Il faudra que de temps en temps nous, « les gens d’avant-garde » nous relisions les fables de La Fontaine. Nous y trouverons mieux encore qu’une philosophie : un enseignement, ce qui n’est pas nécessairement la même chose.
Je viens de me ressouvenir pour mon compte de La laitière et le pot au lait. Et je n’ai nulle envie d’en sourire, car les raisons qui m’ont fait me ressouvenir sont navrantes, la leçon que j’en ai tirée bien dure.
Le pot au lait sur la tête nous allions vers des châteaux comme il n’y en eut jamais en Espagne, puisqu’il s’agissait de la Terre promise. Le fatal caillou a ruiné toutes nos espérances au moins immédiates. Adieu ! veau, vache, codon, couvée !…

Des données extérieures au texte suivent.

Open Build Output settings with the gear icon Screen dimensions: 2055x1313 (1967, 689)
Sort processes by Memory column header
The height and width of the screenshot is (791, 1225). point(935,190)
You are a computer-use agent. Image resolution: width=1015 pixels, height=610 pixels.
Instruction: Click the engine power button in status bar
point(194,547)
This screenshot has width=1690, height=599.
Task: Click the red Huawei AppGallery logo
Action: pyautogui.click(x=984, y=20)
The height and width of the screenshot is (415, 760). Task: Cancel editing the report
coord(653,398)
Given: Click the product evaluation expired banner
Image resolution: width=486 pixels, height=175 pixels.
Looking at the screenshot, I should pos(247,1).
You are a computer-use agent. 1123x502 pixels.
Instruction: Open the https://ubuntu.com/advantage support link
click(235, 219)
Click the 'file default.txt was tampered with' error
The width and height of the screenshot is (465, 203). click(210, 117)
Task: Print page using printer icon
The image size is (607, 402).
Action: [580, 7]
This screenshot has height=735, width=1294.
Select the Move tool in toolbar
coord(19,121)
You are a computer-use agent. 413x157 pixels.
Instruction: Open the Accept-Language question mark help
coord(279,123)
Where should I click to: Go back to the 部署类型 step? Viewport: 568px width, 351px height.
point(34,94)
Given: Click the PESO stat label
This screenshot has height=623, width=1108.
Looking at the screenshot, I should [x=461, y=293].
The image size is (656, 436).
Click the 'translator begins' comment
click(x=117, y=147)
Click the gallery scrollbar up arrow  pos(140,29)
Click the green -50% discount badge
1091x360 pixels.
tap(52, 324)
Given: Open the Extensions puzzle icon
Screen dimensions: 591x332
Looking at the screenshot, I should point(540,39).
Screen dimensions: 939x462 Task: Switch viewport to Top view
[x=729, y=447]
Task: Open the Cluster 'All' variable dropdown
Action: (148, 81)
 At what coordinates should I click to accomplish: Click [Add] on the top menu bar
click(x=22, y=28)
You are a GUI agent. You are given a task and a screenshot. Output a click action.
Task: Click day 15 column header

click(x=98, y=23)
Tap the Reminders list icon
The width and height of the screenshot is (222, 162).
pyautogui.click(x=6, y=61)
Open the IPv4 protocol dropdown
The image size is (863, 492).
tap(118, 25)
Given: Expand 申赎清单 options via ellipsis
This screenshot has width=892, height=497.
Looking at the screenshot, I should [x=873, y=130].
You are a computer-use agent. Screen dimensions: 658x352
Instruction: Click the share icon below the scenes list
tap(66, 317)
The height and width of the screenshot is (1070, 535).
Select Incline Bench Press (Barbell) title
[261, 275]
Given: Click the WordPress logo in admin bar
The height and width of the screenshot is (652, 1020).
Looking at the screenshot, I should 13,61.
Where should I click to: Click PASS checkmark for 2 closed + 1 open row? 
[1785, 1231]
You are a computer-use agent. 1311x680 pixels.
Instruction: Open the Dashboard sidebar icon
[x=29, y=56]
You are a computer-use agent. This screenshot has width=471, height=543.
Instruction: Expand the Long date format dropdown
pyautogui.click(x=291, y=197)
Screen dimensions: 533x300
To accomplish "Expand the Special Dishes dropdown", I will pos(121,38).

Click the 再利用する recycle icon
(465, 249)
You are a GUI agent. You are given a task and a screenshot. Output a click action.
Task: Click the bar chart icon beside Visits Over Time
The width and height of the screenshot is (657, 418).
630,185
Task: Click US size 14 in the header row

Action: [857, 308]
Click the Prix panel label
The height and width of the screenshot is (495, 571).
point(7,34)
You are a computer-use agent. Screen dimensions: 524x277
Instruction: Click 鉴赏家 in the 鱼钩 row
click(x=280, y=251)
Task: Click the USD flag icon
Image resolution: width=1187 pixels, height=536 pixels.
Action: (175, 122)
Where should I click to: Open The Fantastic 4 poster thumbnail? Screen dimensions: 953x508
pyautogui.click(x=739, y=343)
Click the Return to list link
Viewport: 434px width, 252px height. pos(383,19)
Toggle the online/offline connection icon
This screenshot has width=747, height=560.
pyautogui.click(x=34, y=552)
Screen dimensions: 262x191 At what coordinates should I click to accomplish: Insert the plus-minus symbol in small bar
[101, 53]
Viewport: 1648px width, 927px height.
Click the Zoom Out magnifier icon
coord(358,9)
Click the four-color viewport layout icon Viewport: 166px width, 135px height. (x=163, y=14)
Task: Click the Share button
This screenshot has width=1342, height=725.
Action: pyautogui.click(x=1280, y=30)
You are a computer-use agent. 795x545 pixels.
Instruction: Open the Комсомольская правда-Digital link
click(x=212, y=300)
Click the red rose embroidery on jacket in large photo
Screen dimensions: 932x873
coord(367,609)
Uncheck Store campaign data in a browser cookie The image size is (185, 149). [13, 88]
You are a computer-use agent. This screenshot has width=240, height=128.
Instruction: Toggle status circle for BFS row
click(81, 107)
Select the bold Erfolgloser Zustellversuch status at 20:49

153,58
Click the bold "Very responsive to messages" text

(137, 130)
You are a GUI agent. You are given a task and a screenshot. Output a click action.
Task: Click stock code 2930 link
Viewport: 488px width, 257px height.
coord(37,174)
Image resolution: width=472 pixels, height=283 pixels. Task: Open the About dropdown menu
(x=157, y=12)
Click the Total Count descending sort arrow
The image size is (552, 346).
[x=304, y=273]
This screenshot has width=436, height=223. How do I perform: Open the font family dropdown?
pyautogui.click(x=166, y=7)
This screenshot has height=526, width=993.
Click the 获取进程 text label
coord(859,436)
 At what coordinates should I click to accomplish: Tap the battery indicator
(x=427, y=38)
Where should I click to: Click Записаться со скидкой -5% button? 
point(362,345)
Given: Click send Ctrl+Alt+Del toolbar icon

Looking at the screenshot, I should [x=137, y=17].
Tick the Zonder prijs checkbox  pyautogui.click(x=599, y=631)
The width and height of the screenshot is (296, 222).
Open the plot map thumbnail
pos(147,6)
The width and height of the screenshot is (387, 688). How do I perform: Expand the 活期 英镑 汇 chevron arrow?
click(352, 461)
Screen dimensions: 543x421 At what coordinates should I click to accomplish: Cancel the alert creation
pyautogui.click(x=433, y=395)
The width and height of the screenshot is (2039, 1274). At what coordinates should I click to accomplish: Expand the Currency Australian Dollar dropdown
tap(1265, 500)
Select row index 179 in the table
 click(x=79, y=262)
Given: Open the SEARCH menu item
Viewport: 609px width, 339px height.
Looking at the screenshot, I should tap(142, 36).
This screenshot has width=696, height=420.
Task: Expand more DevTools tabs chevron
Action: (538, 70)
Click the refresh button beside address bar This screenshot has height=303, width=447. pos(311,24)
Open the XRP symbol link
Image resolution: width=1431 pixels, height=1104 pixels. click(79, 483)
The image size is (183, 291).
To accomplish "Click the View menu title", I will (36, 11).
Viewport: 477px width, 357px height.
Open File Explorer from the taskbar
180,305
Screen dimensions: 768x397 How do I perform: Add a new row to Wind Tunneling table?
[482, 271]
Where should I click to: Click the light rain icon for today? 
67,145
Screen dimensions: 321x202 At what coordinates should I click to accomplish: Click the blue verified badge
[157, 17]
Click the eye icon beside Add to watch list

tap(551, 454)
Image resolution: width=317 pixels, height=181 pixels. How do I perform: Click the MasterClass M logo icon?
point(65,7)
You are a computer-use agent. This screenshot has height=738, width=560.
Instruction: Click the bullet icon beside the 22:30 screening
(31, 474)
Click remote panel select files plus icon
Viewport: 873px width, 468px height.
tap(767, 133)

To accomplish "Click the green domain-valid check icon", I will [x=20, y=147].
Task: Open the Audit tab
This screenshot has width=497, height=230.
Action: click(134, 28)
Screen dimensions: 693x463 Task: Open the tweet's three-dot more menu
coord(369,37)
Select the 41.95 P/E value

Le caillou, on l’aurait vu peut-être, mais la pierre de taille c’était trop gros, on est trop sûr de passer à côté de ces choses-là ; et la guerre à notre époque ne semblait plus qu’un épouvantail suranné dans le champ des moineaux pillards, des moineaux francs : un Croquemitaine dont la laideur n’épouvantait plus parce qu’on la savait trop préparée, trop savante, trop faite pour faire peur.
D’autres, il est vrai, prétendent avoir senti le danger. Je crois qu’ils s’abusent.
J’entre de plus en piles dans cette conviction que, « si nous avions su », nous aurions « internationalisé » davantage notre propagande, notre pensée, et l’aurions rendue plus pressante.
Abusés – toujours ce mot ! – et crédules, nous nous contentions d’un effort unilatéral, sans que le souci de savoir où en était le voisin vint beaucoup nous tourmenter, – ou, ce qui eut été mieux, nous inspirer.
J’ai pensé tout d’abord que nous étions simplement trahis : je crois en plus maintenant que nous nous sommes trahis nous-mêmes.
Avant que de songer à s’aimer il est peut-être bon d’apprendre à se connaître. Les désillusions viennent moins vite et cela peut éviter d’avoir à se haïr.